Today I read a great blog post that reinforced some of my recent thinking about games. One bit in particular stood out to me:
I learned that the consistent social rejection that I had faced throughout my childhood was not a universal property of reality; rather, I had simply failed at a particular game that I had been coerced into playing for a brief period in the past.
In a recent post, I had been thinking about games solely in the context of career, but it absolutely applies to life in general.
I went to a very small private middle school. I remember always getting the highest grades. I was middle school valedictorian, and I was on track to do the same in high school. Then we moved and I was enrolled in a fairly good public school. I was no longer #1 in my class. I wasn’t even close to #1, I think I was #40 or so. I couldn’t just ace every course; I also needed to take as many AP courses as possible and participate in extracurriculars. So I started taking AP courses and tried getting involved in some clubs. I did get closer to #1, but I never made it past #20.
Of course, getting involved in clubs and taking AP courses so I could be valedictorian was not the right approach to figuring out my interests! But I didn’t know that at the time. I was caught up in a game I thought I had to play.
In the Pentecostal church I grew up in, I remember people who seemed like better Christians than me. They waved their hands and sang loudly to the music on Sunday. They spoke with conviction about their beliefs in a way that I never could. I remember one man who would bring people to church and convert them! I was really hard on myself for not being a good enough Christian. And then, we left this church, and I no longer had to play this game anymore. It turns out it wasn’t that important! I think there are a lot of moments in life like this. There is nothing more freeing that realizing you don’t need to worry about playing a game anymore.
(This reminds me: several years ago, somebody told me they didn’t finish every book they started. I had never considered this! Up until then, I had finished every book I started. I took her advice, and I remember how good it felt to stop reading a book after the first chapter. Now I’ll stop reading a book after just a couple of pages and feel no remorse.)
This isn’t to say that all games are bad! They set rules and the constraints, and humans compete within them in interesting ways.
In San Francisco, I’ve enjoyed working at smaller companies and startups because I love building impactful things with small teams. The problem is… that’s not the game everyone else is playing. For some work is just income. For founders and early stage employees, a game might be pursuing large financial outcomes, or seeking status. I stumbled my way to the San Francisco startup scene, but I’ve learned that there are people who have been groomed in the very best schools since they were children, and becoming a founder is another step along that journey. It was easy for me to get caught up in the startup and founder games others are playing, and recently I’ve realized that may not necessarily be the game I want to play.
There are other games. Buying a home is a kind of game. For some, the stability and comfort of owning a home is very appealing. For others, it is a burden. People are given oversimplified advice like “rent is a waste of money” and “renting is cheaper than buying in [some city]” but that really doesn’t help anyone decide what game they are playing and how home ownership fits or doesn’t fit into that game.

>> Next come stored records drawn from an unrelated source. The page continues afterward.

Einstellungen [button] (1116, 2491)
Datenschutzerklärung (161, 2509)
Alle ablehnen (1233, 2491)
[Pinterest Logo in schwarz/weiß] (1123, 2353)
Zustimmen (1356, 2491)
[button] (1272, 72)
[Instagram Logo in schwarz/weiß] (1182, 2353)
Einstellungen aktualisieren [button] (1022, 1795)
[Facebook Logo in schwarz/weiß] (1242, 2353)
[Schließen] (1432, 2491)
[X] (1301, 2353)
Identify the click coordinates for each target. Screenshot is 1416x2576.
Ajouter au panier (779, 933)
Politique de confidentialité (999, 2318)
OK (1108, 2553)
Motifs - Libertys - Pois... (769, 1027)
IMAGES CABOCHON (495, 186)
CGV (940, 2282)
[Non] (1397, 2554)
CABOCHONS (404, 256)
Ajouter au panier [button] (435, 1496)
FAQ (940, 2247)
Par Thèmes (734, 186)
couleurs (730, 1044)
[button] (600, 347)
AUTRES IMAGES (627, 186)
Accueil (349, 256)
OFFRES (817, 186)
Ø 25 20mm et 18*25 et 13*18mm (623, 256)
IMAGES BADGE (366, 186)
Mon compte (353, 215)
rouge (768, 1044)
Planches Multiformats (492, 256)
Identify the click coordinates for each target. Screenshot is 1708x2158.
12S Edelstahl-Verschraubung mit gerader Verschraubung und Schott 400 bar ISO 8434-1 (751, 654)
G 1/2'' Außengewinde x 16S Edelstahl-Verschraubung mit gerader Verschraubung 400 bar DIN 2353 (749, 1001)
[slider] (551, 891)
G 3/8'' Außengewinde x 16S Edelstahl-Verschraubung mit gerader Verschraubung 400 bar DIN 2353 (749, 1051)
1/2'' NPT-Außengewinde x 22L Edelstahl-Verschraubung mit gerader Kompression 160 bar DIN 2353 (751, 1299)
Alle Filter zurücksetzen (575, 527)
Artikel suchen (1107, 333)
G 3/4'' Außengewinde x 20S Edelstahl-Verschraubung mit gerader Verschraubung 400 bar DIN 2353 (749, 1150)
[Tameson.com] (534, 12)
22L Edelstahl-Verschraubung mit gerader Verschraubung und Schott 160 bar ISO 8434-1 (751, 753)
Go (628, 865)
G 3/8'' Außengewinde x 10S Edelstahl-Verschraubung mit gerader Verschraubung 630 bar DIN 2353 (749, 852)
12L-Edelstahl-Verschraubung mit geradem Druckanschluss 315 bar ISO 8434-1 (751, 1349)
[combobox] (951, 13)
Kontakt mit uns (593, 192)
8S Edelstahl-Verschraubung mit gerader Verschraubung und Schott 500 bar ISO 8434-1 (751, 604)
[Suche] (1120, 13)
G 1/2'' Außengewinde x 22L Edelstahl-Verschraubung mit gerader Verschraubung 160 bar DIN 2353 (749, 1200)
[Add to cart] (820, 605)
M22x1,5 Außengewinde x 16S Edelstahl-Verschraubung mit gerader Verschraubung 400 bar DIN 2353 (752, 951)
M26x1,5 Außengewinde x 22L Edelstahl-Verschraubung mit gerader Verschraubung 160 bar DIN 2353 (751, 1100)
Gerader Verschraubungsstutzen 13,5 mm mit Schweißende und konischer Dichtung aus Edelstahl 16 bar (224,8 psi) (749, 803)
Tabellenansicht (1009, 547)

The most impactful skill I’ve learned after having this realization about games is the ability to understand when I am playing someone else’s game. When I realize that, it’s very freeing. I can think about who has defined the game and why they have defined it this way. I can think about how this particular game is marketed to me and how it fits into the broader culture. I can decide if that game is worth playing anymore, or if I want to tweak the rules and contraints and play a variation of that game. Or perhaps I just want to create a different game altogether.